**Okunacak metin**
########

Doğrusu şu: Güneydoğu’da olayların alabildiğine yoğun olduğu dönemde, atanan bazı komutanlar çeşitli gerekçeler buluyor ve gitmek istemiyordu. Albay Osman Pamukoğlu, Hakkari Dağ ve Komando Tugay Komutanlığı’na gönüllü olarak gitti. Anlatıldığına göre önemli başarılar elde etti. Emekliye ayrıldıktan sonra Güneydoğu’yu ve sınır ötesini anlatan kitaplar yazdı. HEPAR isimli parti kurdu ancak istediği başarıyı elde edemeyince siyaseti bıraktı.

Pamukoğlu, özellikle gençlerin sevdiği emekli bir asker. Emrinde görev yapanlarla da bağını hiç kesmemiş. Savaş bölgelerinde yaşananları yakından izliyor, yorumluyor ve bunları değişik dillerde haber olarak yayımlanıyor.  ABD’nin planını bozacak, zayıflatacak, birtakım hareketlerin yapılmasına müsaade etmediğini örneklerle anlatıyor.

O SİLAHLI PROPAGANDAYDI

PKK’nın yurt içinde etkisizleştirildiğini hatırlatıyor, “Siz neden yapamadınız?” diye soruyorum. Pamukoğlu şunları anlatıyor: “Yurtiçinde PKK çok aktif olmak zorundaydı. Bölgeyi kasıp kavuruyor, köyleri yakıyor, çoluk-çocuğu öldürüyordu. Bu, örgütün silahlı propaganda dönemiydi ve bunu yoğun bir şekilde yürüttü. Bugün PKK’nın Anadolu’da böyle yollar keserek köy basarak bir sonuç elde etmesine gerek yok ki. O yurtiçinde yapacağını yaptı ve propaganda safhası bitti. Şimdi ordulaşma safhası var.

Fırat’ın doğusunda işte herkes de biliyor 60-70 bin kişilik PKK’lı var. Bu kadar açık. Tank, zırhlı savaş eğitimi aldılar şimdi helikopter eğitimi alıyorlar. Bu ne? PKK bitti mi oluyor, büyüdü mü? Her gün tatbikatlar yapılmıyor mu? Amerikalı onlarla birlikte değil mi? Bu işin başında olan kişiyi Beyaz Saray’da karşılıyorlar. Fransa meclislerinde, kongrelerinde konuşturmuyor mu?

########

**Yönergeler**
1 > Pamukoğlu hakkındaki metinde "Doğrusu şu: Güneydoğu’da" sözcükleriyle açılıp "edemeyince siyaseti bıraktı." sözcükleriyle kapanan bölümü kelimesi kelimesine aktarın.
2 > Pamukoğlu hakkındaki metnin "Doğrusu şu:" diye başlayan paragrafını, temel bilgilerini koruyarak madde listesine dönüştürün.
3 > Pamukoğlu hakkındaki metni, son cümlesinin ardından kaldığı yerden sürdürün.

**Sağlanan malzeme**
########

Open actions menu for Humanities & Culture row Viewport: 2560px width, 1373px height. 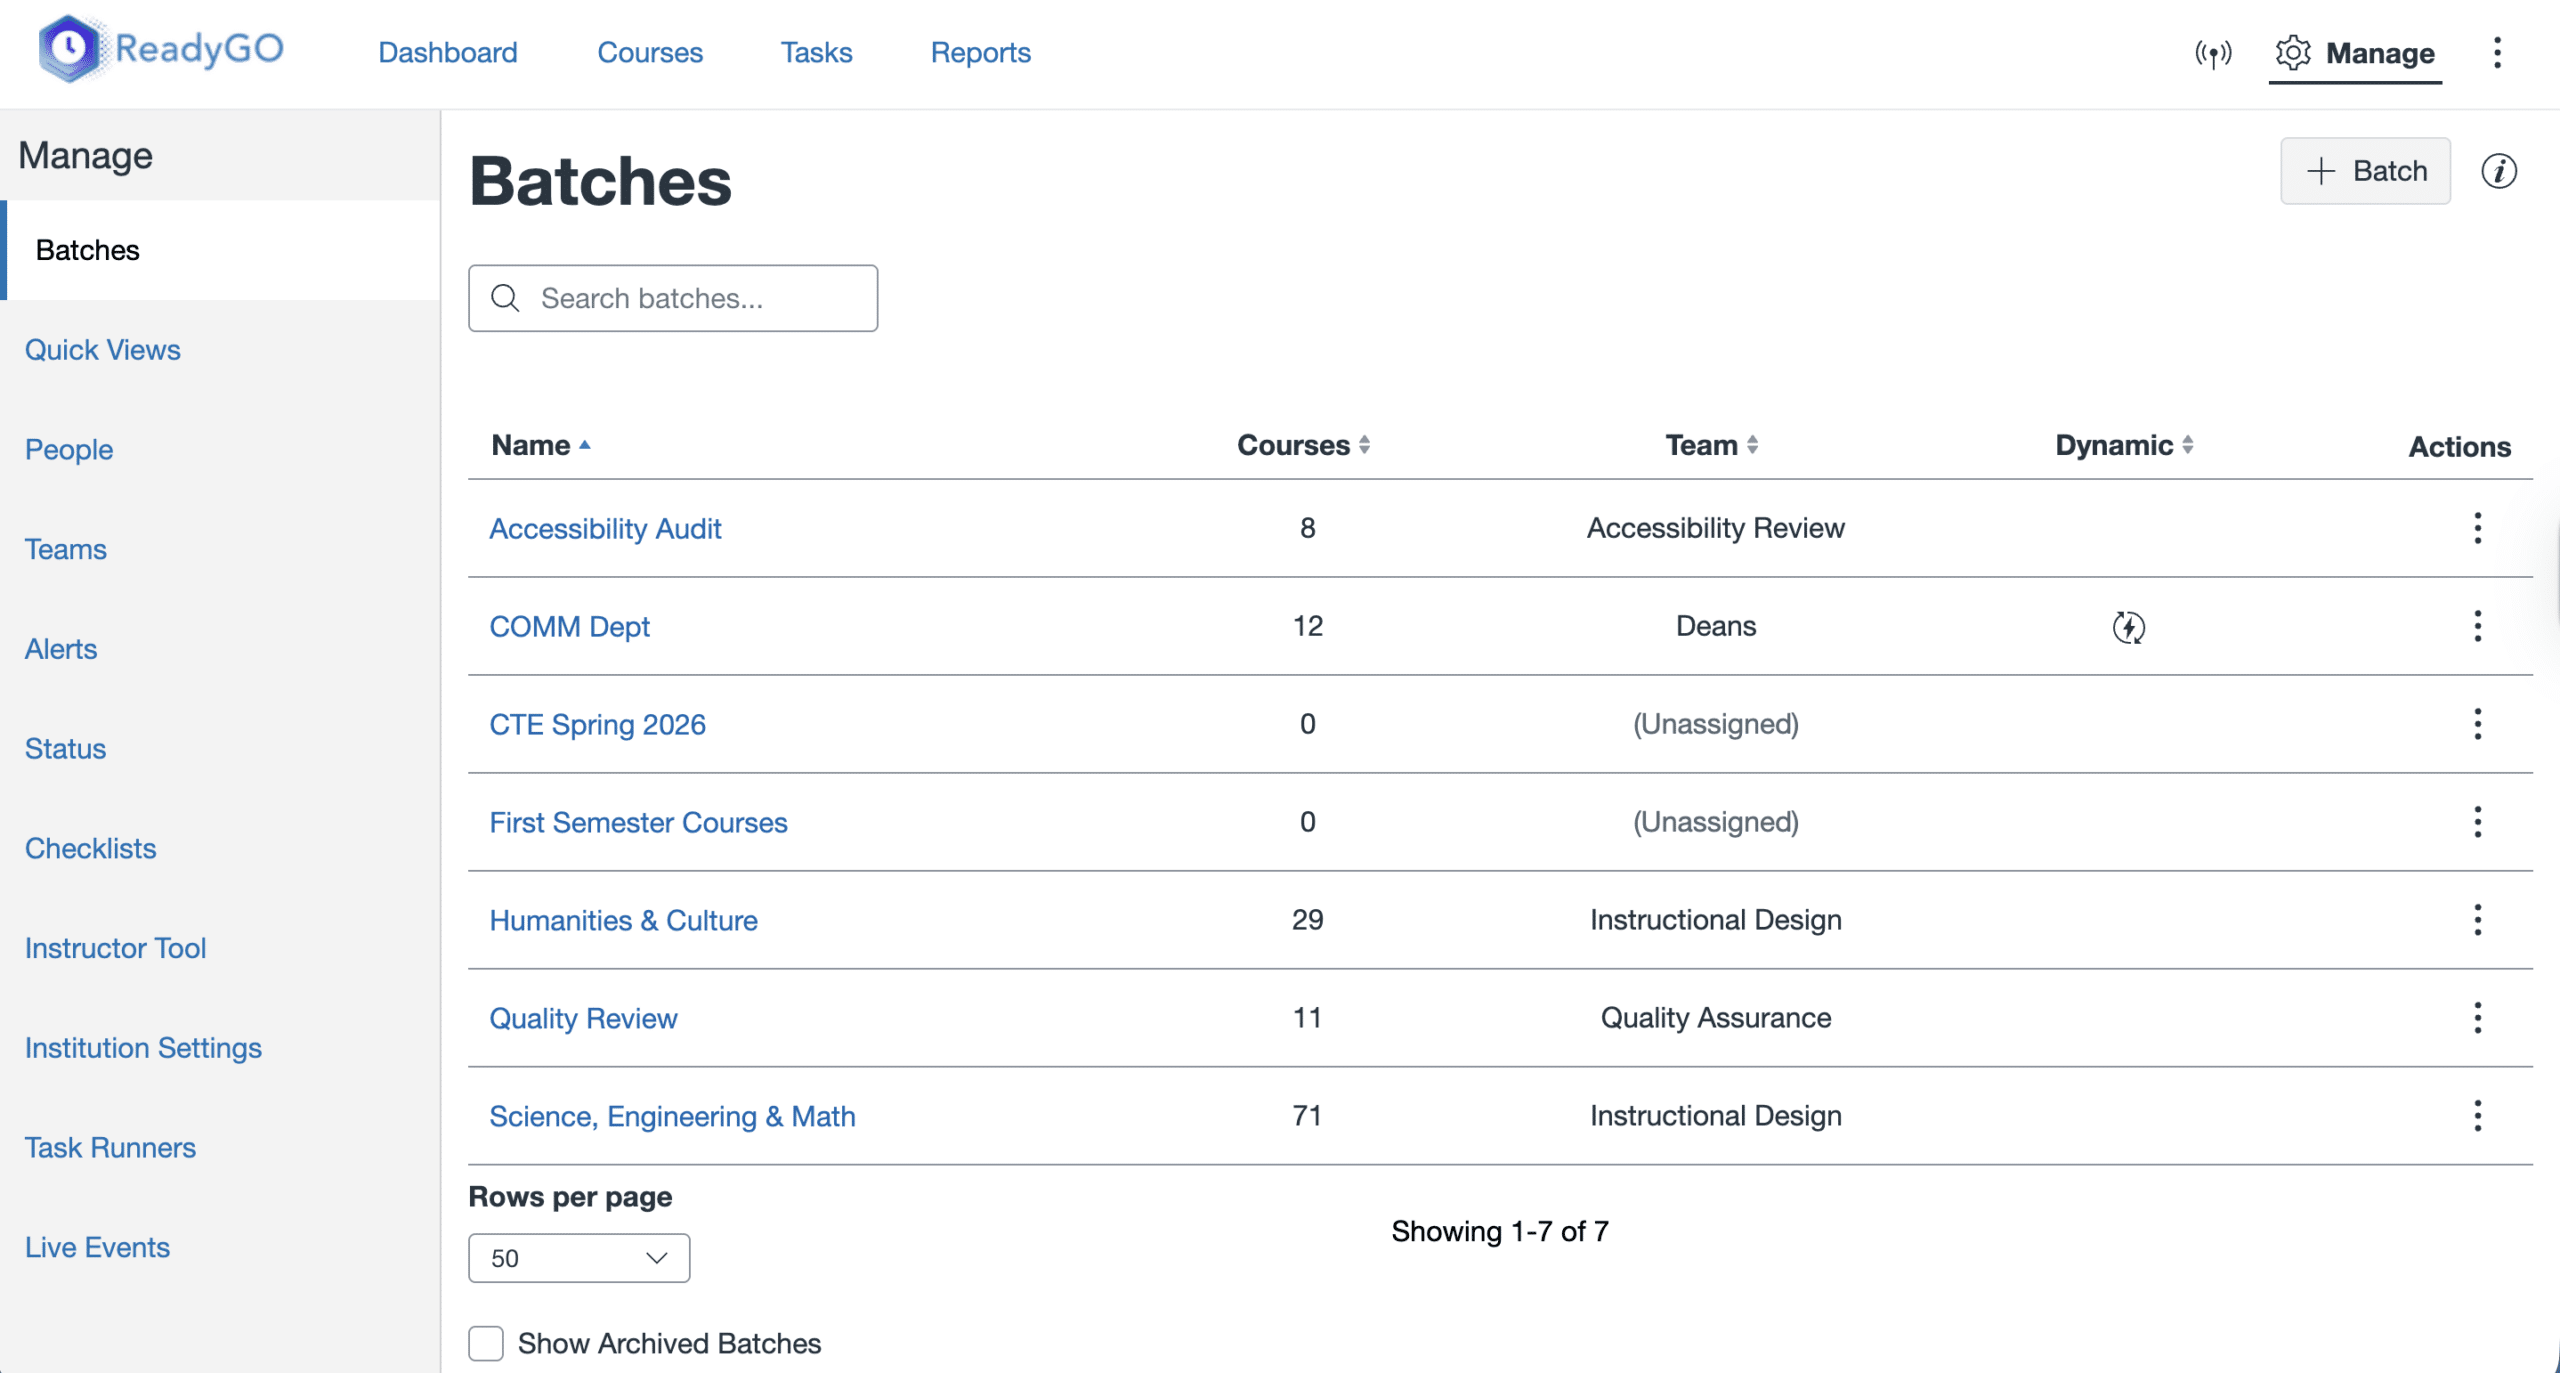(x=2477, y=920)
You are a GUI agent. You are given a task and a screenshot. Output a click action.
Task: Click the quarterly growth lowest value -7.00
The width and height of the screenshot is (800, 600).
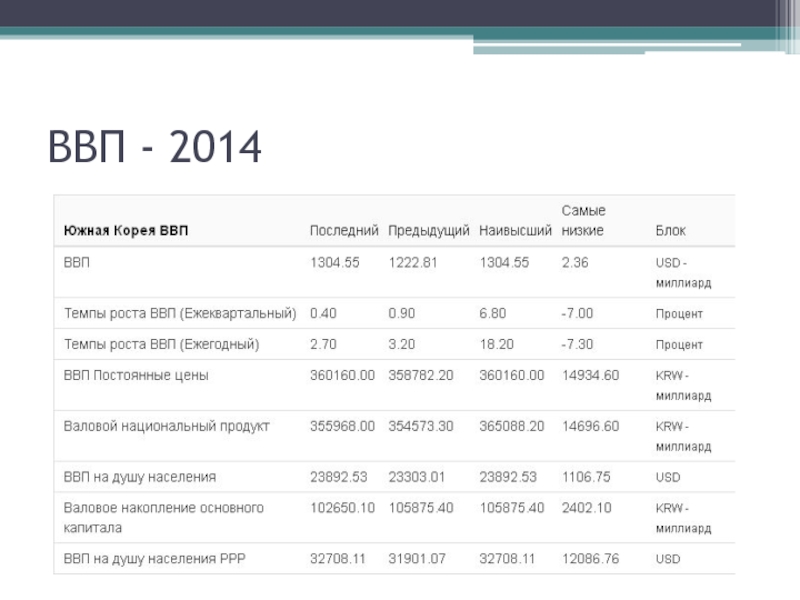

########

**Sıralı yanıtlar**
1 >
Doğrusu şu: Güneydoğu’da olayların alabildiğine yoğun olduğu dönemde, atanan bazı komutanlar çeşitli gerekçeler buluyor ve gitmek istemiyordu. Albay Osman Pamukoğlu, Hakkari Dağ ve Komando Tugay Komutanlığı’na gönüllü olarak gitti. Anlatıldığına göre önemli başarılar elde etti. Emekliye ayrıldıktan sonra Güneydoğu’yu ve sınır ötesini anlatan kitaplar yazdı. HEPAR isimli parti kurdu ancak istediği başarıyı elde edemeyince siyaseti bıraktı.

2 >
- Güneydoğu'da olayların en yoğun olduğu dönemde atanan bazı komutanlar çeşitli gerekçeler bularak gitmek istemiyordu.
- Albay Osman Pamukoğlu, Hakkari Dağ ve Komando Tugay Komutanlığı'na gönüllü olarak gitti.
- Anlatıldığına göre önemli başarılar elde etti.
- Emekliye ayrıldıktan sonra Güneydoğu'yu ve sınır ötesini anlatan kitaplar yazdı.
- HEPAR adlı partiyi kurdu, istediği başarıyı elde edemeyince siyaseti bıraktı.

3 >
ABD’NİN BİRİNCİ AMACI

PKK’lı teröristlerin yurtiçinde sayılarının azaldığına ilişkin yapılan açıklamaları hatırlatıyorum. Pamukoğlu’nun cevabı şöyle oldu:

Bize tehdit Fırat’ın doğusu. Fırat’ın doğusunda PKK var. Üstelik orada kim var? Barzani’nin adamları var. Orası özerk Kürdistan değil mi? Irak zaten üçe bölmüş. Aşağıda Şiiler var, ortada Sünniler var, kuzeyde Kürtler var. Bundan birkaç yıl önce Barzani bağımsızlık ilan etmek istedi. ABD zamanı gelmediğini belirtip engelledi. Düşmanını tanıyacaksın. PKK sonuçta Kürdistan’ı kurmak istiyor, buna bakacaksın. Bu devletin orada kurulması Amerika’nın bölgedeki birinci siyasi amacı. İngiltere, Rusya, bütün Avrupa destekliyor, Suriye’nin, Irak’ın üstünde biz varız.

İŞGAL EDECEKSİN!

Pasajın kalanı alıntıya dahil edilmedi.